The World's Happiest Countries - gaiusparx
http://www.forbes.com/2011/01/19/norway-denmark-finland-business-washington-world-happiest-countries.html
======
henrikschroder
Ah, lies, damn lies, and statistics.

It's nice and easy to compare the official numbers and compile lists and
rankings, but it's very easy to be clouded by your own preconceptions and
belive that the numbers tell the whole story. Not so.

For example, Sweden's weakest category was "Social Capital".

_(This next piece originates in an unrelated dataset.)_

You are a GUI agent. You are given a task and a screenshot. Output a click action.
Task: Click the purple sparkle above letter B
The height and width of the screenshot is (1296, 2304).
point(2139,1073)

> The marriage rate is the 77th lowest, globally

I was fixing up my profile at LinkedIn today, and under my personal status I
could choose between "single" or "married". I got slightly annoyed, because I
am neither. I'm "cohabitating" or whatever the awkward English term for it is.
Over here, such an arrangement is very common, and even offers some legal
protection. There are many couples who live together, raise children, and
never marry. There's no difference between these and married couples, except
that the latter group shows up in global statistics and the former group show
up as singles, even though it's not an accurate view.

> while rates of religious attendance are seventh lowest among all countries,
> suggesting a limited access to familial and religious support networks.

The average Swede would consider this being seventh from the top, not seventh
from the bottom. There's also no lack of access to religious support, it's
that people don't _want_ it.

The numbers will tell you that a majority of Swedes are christians, because
the number you get is the number of members of various churches, but until
recently, membership in the state church was automatic, and a lot of people
get married in a church or baptize their children in a church, despite being
atheist or agnostic or apathetic to the whole thing.

So the official numbers say we are a christian nation where noone goes to
church regularly. The truth is that we are a secular nation that uses churches
for traditions.

------
jhancock
<http://www.prosperity.com/> is the source of this study. Skip to this to see
the list without Forbes' layer of editorial and ads.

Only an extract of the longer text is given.